The 2016 year-to-date average global temperature exceeded the 20th century average by 1.89 degrees F.
In addition to record combined temperature averages for land and sea, sea surface average temperatures for June 2016 set a record,and for 2016 year-to-date.
Land temperatures for June 2016, when globally averaged, tied previous high records for the month, making June 2016 the 34th consecutive June to be above the average 20th century temperature. Average global land temperatures for January 2016 through June 2016 set a record also when compared to the records NOAA has been keeping since 1880.
Africa, which experienced widespread warmer-than-average conditions, experienced the second warmest June on record since record-keeping for the continent began in 1910.
North America experienced its warmest June on record since continental record-keeping began in 1910.
South America, while experiencing hotter-than-average conditions in the northern part of the continent also experienced cooler-than-average conditions in the southern portion resulted in the coolest June recorded for the continent since 2008.
Asia experienced its fifth-highest temperature departure from average for the month of June since record-keeping for that continent began in 1910.

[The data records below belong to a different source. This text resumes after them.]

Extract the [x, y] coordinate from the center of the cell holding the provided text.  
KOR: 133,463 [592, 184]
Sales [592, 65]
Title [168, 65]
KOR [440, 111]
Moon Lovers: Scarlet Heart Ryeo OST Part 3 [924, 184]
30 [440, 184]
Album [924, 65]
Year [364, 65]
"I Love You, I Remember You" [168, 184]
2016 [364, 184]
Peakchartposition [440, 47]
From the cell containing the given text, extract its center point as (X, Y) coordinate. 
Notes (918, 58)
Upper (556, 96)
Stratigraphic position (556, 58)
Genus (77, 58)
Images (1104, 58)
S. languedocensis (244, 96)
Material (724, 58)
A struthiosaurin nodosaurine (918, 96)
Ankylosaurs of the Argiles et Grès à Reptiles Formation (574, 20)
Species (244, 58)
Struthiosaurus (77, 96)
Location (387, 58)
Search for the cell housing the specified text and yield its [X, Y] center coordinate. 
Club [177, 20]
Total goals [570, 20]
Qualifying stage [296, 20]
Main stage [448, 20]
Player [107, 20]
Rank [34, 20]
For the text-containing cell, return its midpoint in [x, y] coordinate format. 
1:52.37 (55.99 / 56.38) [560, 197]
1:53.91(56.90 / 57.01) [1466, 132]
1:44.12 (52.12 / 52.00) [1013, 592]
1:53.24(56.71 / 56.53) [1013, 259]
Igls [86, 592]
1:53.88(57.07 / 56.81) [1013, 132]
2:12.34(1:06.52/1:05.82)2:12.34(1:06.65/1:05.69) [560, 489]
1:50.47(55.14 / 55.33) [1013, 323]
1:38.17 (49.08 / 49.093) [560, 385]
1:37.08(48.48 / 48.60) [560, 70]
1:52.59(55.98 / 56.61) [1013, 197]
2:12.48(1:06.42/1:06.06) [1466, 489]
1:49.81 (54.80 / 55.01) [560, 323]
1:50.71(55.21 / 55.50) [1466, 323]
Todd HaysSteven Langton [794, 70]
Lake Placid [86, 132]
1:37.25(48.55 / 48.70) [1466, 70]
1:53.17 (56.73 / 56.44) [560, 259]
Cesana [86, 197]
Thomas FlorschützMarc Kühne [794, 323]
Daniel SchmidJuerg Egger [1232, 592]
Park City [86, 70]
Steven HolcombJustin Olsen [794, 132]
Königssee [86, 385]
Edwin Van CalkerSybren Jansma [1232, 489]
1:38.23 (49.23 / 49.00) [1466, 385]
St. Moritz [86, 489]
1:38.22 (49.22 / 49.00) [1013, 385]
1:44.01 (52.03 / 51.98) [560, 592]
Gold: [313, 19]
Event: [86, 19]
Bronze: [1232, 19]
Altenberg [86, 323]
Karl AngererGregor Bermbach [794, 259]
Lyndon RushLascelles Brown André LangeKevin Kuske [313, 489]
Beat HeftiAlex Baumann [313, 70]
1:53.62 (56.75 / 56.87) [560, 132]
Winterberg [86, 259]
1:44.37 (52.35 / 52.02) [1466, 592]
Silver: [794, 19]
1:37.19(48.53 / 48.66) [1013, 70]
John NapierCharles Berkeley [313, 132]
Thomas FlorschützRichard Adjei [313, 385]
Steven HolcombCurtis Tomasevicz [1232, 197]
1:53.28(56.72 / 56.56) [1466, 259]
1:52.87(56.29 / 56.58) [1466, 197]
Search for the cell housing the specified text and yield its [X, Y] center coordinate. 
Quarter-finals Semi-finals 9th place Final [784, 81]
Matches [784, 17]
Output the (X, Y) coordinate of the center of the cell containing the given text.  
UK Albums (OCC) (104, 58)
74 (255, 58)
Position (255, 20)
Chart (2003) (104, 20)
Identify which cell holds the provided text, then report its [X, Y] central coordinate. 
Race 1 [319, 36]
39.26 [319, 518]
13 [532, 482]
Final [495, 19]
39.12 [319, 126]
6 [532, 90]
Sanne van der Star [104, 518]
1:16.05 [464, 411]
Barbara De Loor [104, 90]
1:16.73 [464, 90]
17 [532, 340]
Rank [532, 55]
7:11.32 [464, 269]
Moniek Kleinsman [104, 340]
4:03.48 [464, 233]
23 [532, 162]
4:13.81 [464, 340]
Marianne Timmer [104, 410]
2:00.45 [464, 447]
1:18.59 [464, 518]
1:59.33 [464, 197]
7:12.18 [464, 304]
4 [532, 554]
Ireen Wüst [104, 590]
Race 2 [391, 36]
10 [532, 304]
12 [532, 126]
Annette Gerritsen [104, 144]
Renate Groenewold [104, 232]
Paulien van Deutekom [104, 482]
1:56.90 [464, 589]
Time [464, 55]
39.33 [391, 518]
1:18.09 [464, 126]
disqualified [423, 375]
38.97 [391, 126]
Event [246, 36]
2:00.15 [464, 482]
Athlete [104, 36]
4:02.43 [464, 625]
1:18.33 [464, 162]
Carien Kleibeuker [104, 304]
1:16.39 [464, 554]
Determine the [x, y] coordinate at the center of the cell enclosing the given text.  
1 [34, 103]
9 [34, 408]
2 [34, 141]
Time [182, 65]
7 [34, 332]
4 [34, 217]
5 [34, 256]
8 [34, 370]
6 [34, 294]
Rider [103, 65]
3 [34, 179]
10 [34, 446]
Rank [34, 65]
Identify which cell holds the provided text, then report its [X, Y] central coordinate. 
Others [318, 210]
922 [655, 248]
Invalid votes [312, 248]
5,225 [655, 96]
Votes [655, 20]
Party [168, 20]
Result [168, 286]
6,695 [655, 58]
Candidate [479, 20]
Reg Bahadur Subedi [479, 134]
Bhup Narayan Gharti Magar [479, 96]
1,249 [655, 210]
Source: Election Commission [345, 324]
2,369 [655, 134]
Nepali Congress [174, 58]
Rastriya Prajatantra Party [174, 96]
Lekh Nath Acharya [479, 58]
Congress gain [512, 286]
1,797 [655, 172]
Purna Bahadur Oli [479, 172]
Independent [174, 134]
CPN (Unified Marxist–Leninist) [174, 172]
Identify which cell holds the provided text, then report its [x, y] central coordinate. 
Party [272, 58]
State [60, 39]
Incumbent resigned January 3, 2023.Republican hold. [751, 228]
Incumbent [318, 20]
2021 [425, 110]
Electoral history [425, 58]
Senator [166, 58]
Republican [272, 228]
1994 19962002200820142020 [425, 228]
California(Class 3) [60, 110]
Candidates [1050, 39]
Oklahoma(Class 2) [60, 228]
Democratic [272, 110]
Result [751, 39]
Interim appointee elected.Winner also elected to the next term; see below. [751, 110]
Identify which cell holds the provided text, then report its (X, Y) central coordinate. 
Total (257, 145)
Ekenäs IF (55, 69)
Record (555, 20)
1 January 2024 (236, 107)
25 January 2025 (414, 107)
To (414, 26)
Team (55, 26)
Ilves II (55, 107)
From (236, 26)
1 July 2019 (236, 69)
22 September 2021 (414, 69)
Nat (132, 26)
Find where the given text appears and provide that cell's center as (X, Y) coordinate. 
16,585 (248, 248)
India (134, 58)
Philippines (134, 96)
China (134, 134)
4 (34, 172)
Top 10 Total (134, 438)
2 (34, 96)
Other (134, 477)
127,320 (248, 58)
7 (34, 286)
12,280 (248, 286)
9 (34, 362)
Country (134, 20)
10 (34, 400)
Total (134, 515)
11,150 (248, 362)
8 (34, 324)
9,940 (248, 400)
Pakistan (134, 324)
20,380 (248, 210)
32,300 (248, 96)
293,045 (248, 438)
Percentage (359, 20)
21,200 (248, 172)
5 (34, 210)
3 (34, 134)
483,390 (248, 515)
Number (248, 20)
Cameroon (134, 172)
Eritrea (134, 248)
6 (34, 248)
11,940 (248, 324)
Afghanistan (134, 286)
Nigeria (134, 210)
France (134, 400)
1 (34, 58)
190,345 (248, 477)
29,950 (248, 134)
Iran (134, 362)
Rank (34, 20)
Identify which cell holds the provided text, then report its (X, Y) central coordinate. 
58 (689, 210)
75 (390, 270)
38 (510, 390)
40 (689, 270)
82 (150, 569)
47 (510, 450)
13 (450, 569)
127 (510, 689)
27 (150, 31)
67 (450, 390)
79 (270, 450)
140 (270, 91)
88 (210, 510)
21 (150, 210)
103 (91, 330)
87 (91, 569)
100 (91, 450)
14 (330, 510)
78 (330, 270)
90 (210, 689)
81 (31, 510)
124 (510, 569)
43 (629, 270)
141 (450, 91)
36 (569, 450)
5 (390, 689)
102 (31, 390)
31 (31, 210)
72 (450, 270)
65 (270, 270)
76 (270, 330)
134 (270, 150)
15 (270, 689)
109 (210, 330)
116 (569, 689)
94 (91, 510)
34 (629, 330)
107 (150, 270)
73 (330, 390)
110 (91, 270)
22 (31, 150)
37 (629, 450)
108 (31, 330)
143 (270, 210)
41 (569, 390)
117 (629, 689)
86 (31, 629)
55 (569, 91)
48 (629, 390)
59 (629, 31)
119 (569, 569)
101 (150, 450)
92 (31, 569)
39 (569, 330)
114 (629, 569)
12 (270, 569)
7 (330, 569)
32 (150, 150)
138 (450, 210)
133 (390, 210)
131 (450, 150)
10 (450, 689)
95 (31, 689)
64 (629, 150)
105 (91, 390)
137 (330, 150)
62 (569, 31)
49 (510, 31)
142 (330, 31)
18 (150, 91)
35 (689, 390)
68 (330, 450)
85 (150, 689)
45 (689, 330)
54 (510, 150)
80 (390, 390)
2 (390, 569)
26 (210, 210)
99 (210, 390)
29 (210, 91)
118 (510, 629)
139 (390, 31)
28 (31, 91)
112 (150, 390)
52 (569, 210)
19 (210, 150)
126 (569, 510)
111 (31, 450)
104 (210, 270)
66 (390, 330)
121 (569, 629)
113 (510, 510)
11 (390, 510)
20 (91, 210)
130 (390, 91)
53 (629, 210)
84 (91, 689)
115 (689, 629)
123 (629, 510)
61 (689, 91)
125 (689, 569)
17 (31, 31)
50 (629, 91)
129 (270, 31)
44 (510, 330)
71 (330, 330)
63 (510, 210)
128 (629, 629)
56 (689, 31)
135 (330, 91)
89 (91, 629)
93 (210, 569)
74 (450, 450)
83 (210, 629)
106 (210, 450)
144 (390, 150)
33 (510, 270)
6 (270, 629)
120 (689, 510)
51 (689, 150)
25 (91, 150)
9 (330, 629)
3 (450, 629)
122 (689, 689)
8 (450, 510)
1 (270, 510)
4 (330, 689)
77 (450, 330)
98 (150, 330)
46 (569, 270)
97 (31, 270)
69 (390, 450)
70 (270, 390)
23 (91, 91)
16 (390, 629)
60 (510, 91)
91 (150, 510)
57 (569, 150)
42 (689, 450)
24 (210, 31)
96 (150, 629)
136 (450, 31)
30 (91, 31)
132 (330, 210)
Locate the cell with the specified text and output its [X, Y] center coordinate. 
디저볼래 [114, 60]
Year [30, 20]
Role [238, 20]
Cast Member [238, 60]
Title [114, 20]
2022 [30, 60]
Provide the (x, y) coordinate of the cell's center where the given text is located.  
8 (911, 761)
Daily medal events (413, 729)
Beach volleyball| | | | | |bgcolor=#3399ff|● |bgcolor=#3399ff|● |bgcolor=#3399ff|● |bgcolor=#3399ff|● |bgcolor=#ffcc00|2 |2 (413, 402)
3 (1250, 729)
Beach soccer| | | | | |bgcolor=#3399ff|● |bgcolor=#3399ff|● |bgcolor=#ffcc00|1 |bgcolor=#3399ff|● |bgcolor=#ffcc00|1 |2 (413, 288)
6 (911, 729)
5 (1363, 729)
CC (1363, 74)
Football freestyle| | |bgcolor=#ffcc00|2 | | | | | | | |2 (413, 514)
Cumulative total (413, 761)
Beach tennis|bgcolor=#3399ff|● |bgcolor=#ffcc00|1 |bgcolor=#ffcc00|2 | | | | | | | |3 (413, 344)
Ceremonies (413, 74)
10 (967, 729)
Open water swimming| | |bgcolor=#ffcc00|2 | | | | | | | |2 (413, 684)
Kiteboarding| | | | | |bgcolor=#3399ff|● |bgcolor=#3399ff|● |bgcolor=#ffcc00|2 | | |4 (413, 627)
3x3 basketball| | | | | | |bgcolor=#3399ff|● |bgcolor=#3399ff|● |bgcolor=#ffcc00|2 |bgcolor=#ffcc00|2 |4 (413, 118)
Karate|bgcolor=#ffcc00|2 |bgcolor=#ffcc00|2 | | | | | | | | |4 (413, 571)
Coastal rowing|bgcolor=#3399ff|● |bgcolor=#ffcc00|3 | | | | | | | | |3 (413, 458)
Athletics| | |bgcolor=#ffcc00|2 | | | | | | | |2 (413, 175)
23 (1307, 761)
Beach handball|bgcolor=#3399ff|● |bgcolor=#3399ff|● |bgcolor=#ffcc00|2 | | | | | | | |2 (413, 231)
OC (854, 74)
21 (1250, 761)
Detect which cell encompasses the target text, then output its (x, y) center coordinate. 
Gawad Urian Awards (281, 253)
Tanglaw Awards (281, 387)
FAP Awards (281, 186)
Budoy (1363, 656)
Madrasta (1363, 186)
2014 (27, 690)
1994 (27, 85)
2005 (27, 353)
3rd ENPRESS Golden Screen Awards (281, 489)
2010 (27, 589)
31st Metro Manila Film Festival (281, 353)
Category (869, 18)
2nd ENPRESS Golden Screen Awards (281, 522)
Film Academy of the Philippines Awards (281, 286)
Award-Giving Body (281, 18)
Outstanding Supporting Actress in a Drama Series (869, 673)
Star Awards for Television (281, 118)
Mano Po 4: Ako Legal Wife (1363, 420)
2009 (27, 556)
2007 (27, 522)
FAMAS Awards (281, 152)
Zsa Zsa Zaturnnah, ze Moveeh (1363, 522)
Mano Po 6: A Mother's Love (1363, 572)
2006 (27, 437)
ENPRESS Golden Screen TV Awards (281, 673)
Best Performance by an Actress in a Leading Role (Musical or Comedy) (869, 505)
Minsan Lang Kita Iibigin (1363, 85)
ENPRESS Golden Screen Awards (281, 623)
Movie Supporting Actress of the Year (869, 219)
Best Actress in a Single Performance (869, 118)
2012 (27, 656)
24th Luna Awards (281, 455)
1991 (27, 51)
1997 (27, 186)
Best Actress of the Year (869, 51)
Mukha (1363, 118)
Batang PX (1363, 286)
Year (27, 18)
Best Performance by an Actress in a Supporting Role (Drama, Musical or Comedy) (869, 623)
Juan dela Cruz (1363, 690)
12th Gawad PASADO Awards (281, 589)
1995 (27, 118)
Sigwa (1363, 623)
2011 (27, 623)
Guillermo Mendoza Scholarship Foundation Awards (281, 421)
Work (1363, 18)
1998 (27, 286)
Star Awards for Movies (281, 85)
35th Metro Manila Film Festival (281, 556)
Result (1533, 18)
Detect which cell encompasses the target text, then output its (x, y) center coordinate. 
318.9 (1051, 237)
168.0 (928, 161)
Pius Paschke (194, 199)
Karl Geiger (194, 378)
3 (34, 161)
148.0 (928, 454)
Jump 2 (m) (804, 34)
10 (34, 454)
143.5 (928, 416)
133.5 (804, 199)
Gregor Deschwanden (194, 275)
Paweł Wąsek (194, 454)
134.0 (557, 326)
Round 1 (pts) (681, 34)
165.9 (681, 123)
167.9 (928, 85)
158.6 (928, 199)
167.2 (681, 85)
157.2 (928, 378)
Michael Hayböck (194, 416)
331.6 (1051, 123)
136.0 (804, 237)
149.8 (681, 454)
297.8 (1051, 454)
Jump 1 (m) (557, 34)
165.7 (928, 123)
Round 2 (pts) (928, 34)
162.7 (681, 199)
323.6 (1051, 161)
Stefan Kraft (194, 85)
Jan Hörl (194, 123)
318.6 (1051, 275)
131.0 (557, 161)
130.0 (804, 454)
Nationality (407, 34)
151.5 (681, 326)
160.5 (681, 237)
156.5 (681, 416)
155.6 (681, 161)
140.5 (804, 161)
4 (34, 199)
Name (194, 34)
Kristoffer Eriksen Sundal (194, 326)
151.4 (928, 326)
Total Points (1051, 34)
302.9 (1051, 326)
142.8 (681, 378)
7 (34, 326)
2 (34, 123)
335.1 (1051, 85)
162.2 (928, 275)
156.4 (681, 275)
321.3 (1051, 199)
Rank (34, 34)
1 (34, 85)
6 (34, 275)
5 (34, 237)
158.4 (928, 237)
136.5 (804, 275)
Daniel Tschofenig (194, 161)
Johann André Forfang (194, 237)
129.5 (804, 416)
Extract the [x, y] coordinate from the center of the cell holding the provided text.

Of particular interest to climatologists are the extents of the ice caps in the Arctic and Antarctica. For June 2016, the Arctic ice cap was more than 11 percent below the 1981 to 2010 average, and the smallest extent for that ice cap since record-keeping began in 1979. In the same time period, Antarctica’s sea ice averaged 40,000 square miles below the 1981 to 2010 average.
Scientists credit the effects of El Nino to have been about 40 percent responsible for the higher-than-average temperatures that have been experienced globally in 2016, according to Gavin Schmidt of NASA, who credits the other 60 percent responsibility for the high temperatures to be an increase in greenhouse gases in the atmosphere.
Climatologists are predicting El Nino will be replaced by La Nina in October 2016, a climatology event that is the opposite of that of El Nino.